*** Dataset records
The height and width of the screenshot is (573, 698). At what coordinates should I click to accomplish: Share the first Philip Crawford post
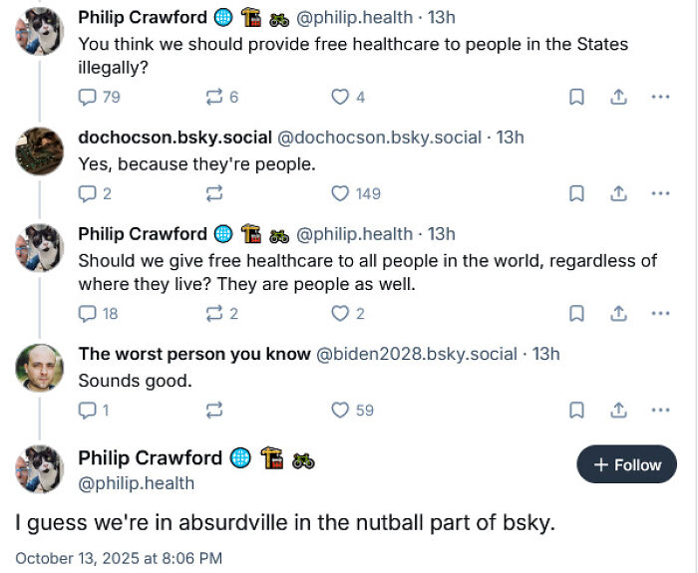[618, 97]
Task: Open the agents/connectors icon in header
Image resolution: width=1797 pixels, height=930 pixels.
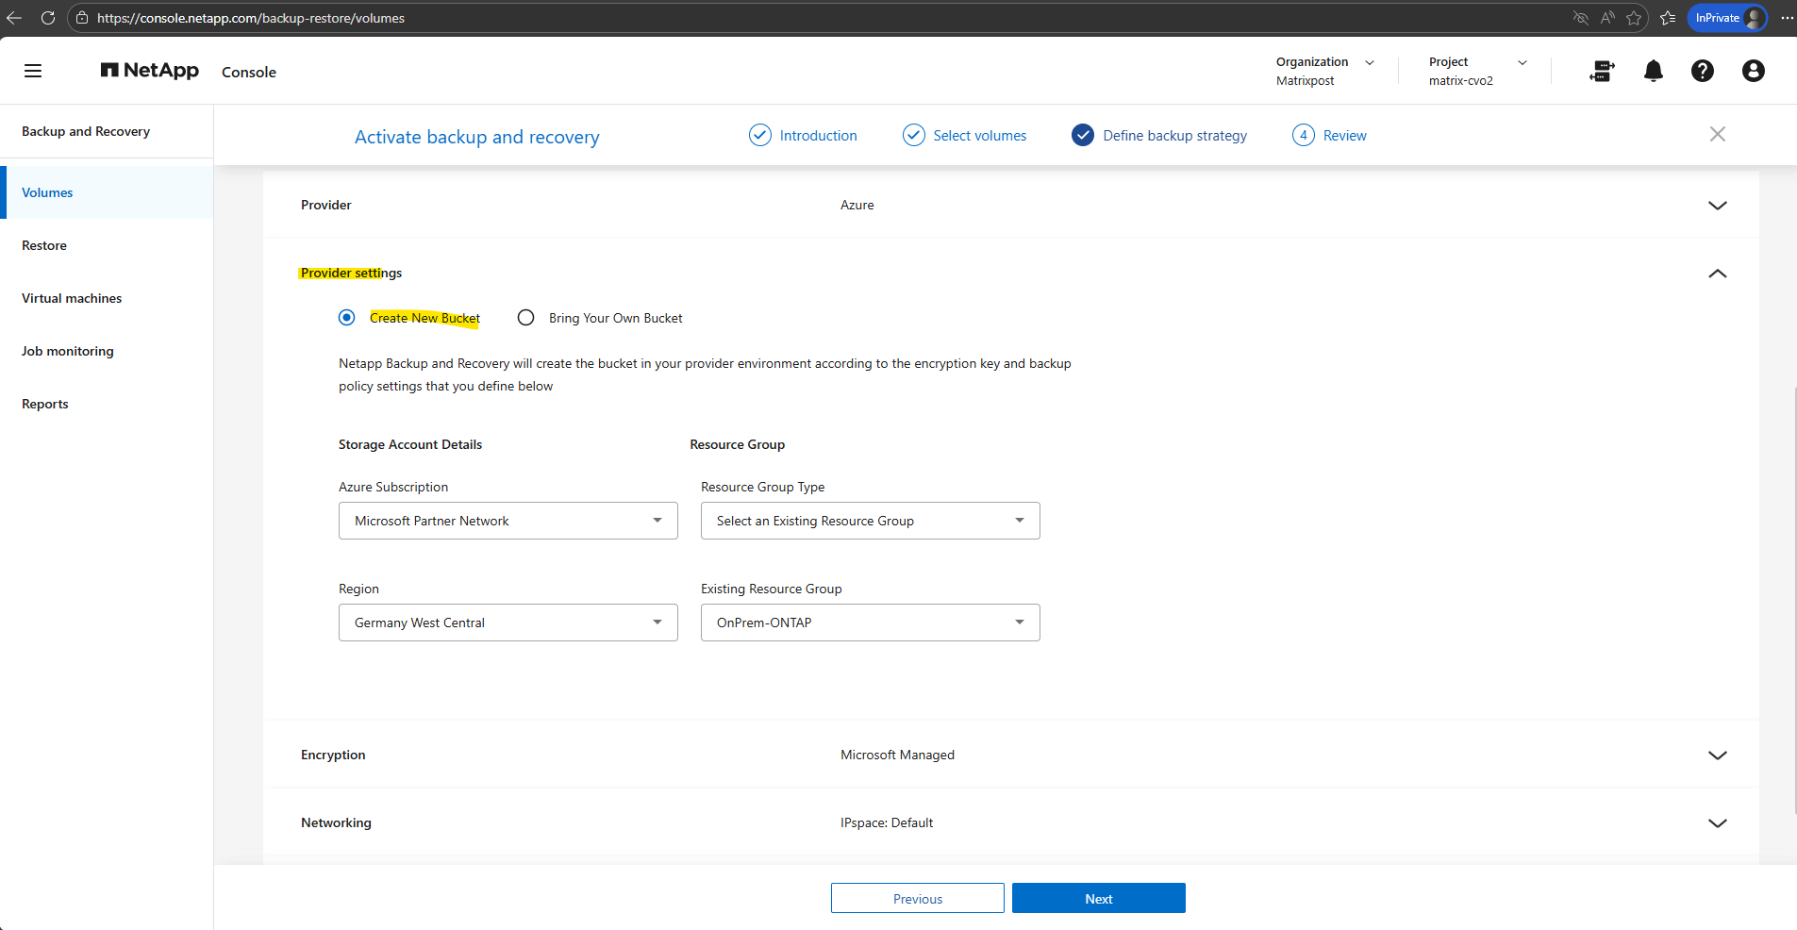Action: pyautogui.click(x=1602, y=71)
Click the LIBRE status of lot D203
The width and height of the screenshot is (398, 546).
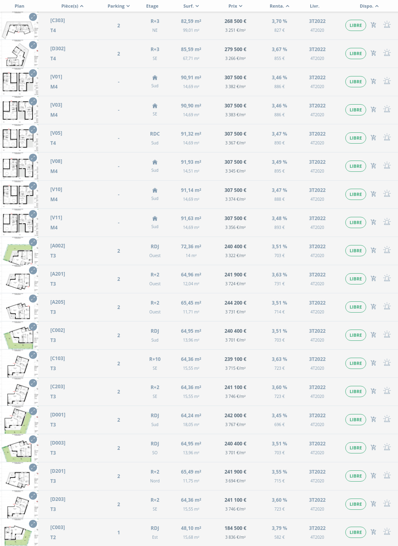[356, 504]
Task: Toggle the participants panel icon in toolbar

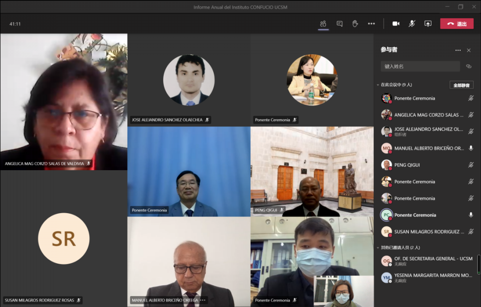Action: click(x=323, y=24)
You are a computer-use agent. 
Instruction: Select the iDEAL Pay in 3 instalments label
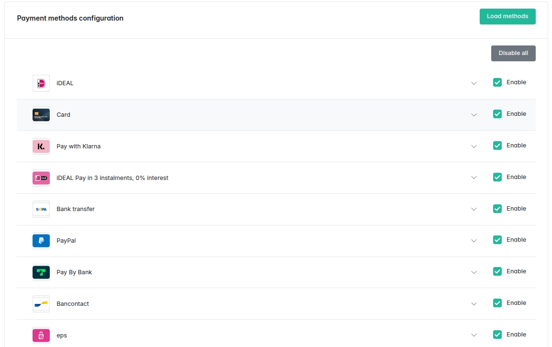(x=113, y=178)
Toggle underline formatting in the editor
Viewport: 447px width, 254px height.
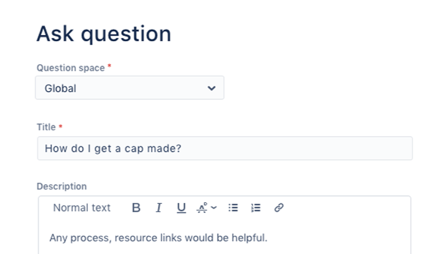coord(181,208)
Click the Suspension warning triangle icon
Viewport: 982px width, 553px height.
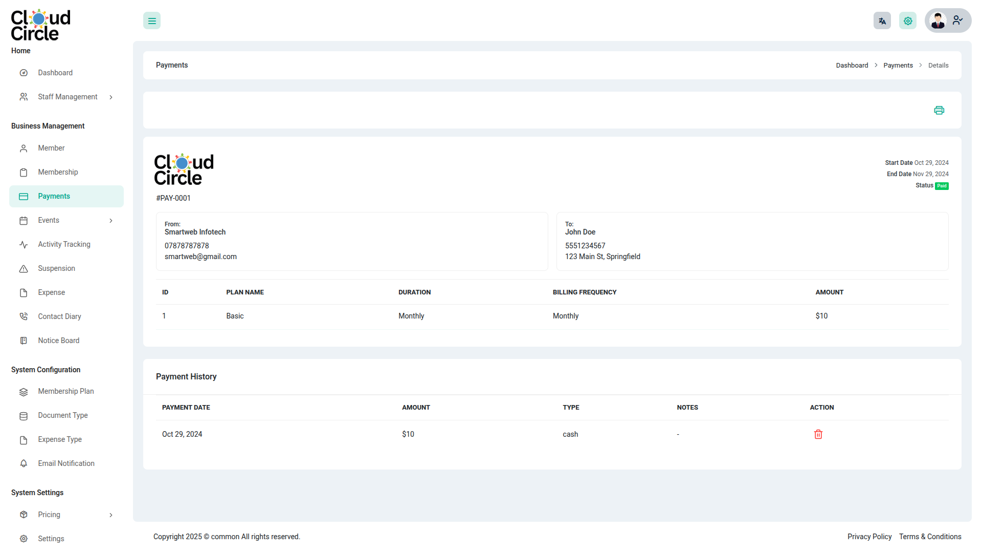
******
## Exercise prompt
Print every line of the items above verbatim, omitting the pictures.

## Final answer
The height and width of the screenshot is (573, 698). At what coordinates should I click to accomplish: Share the first Philip Crawford post
[618, 97]
Task: Open the agents/connectors icon in header
Image resolution: width=1797 pixels, height=930 pixels.
Action: pyautogui.click(x=1602, y=71)
Click the LIBRE status of lot D203
The width and height of the screenshot is (398, 546).
[356, 504]
Task: Toggle the participants panel icon in toolbar

Action: click(x=323, y=24)
You are a computer-use agent. 
Instruction: Select the iDEAL Pay in 3 instalments label
(x=113, y=178)
Toggle underline formatting in the editor
Viewport: 447px width, 254px height.
coord(181,208)
Click the Suspension warning triangle icon
Viewport: 982px width, 553px height.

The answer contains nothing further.